One important note of caution: Vassiliou cautioned that his team are NOT recommending that people start taking these medications. The limitations of the study focused solely on those who take these medications to deal with their blood pressure. “We are not able to address whether starting such tablets acutely in patients with COVID-19 might improve their prognosis, as the mechanism of action might be different,” he said.
The takeaway: It may indicate that people who already suffer from hypertension and take medication may be less at risk than those who have not taken measures to deal with their blood-pressure issues. People with high blood pressure have readings of more than 140 over 90 consistently. When treated for high blood pressure, most people aim for 130 over 80.

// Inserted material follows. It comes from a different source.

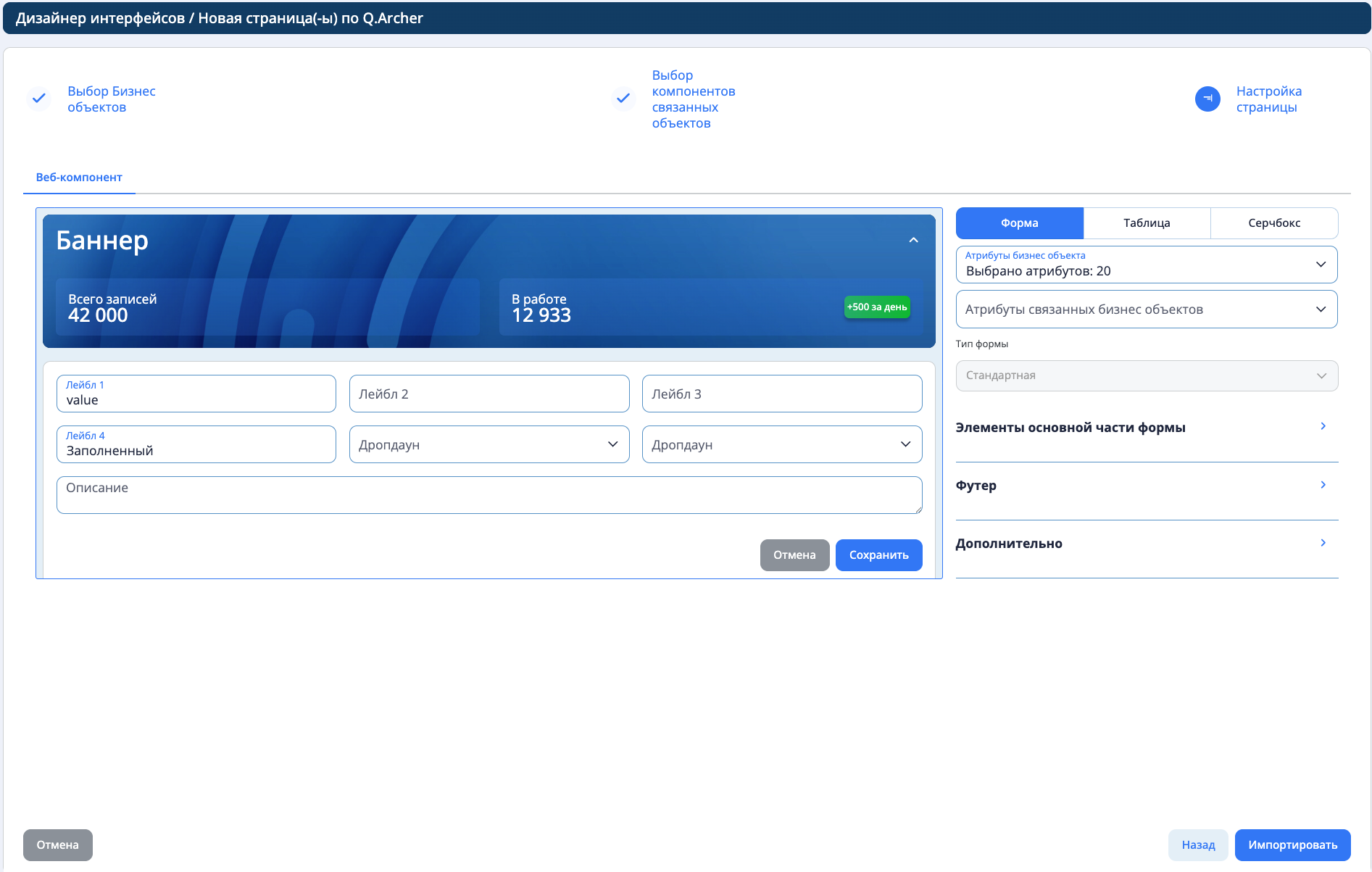Open the first Дропдаун field in form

Nearly half of U.S. adults are at risk for major health problems due to high blood pressure, according to American Heart Association News guidelines. People with top readings of 130 or more or and bottom readings of 80 or more are considered to have high blood pressure. That accounts for approximately 46% of the population.

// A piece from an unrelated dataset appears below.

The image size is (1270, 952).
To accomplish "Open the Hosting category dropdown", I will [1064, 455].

“The latest evidence shows that people with uncontrolled or untreated high blood pressure may be at risk of getting severely ill with COVID-19,” the Mayo Clinic said. “It’s also important to note that people with untreated high blood pressure seem to be more at risk of complications from COVID-19 than those whose high blood pressure is managed with medication.”

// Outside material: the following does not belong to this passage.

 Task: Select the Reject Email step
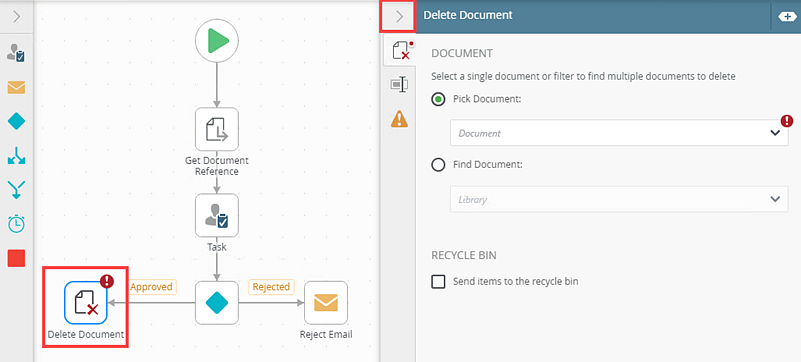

“We wanted to find out what the impact of these medications is for people with COVID-19,” Vassiliou said. “We therefore studied the outcomes for patients taking antihypertensives — looking particularly at what we call ‘critical’ outcomes such as being admitted to intensive care or being put on a ventilator, and death.”
His team crunched data from 19 studies related to COVID-19, and ACEi and ARB medications. The meta-analysis involved more than 28,000 patients and, Vassiliou said, is the largest and most detailed such study to date. They compared data from COVID-19 patients who were taking ACEi or ARB medications with those who were not taking such medication.
“A third of COVID-19 patients with high blood pressure and a quarter of patients overall were taking an ACEi/ARBs,” he said. “This is likely due to the increasing risk of infection in patients with co-morbidities such as cardiovascular diseases, hypertension and diabetes. We showed was that there is no evidence that these medications might increase the severity of COVID-19 or risk of death.”
Early reports from COVID-19 hot spots, including Wuhan, Lombardy, and New York City, identified higher rates of hypertension among severely-ill, hospitalized COVID-19 patients.
Early reports from COVID-19 hot spots, including Wuhan, Lombardy, and New York City, identified higher rates of hypertension among severely ill, hospitalized COVID-19 patients, according to a separate review of studies by the American College of Cardiology. “A large U.S. study of 5,700 hospitalized patients revealed an overall hypertension rate of 56%,similar to hypertension rates reported from China and Italy (50% and 49%, respectively).”
But correlation does not equal causation. “Despite these observations, the link between hypertension and COVID-19 is unclear. Severity of COVID-19 illness is skewed towards the elderly population who have a higher prevalence of hypertension. The median age of hospitalized patients in Lombardy and New York City was 63 years old, and the percentage with a hypertension diagnosis is consistent with the percentage observed in the general population,” it said.
“While there is an over-representation of hypertension among hospitalized and critically-ill COVID-19 patients, it is uncertain whether this relationship is causal or confounded by age and other co-morbidities associated with hypertension including obesity, diabetes mellitus, and chronic kidney disease,” the review added.
Coronavirus update: As of Sunday, COVID-19 has now infected more than 25 million people worldwide, which mostly does not account for asymptomatic cases, and killed at least 842,892. The U.S. still has the world’s highest number of COVID-19 cases (5,961,582), followed by Brazil (3,846,153), India (3,542,733) and Russia (987,470), according to data aggregated by Johns Hopkins University.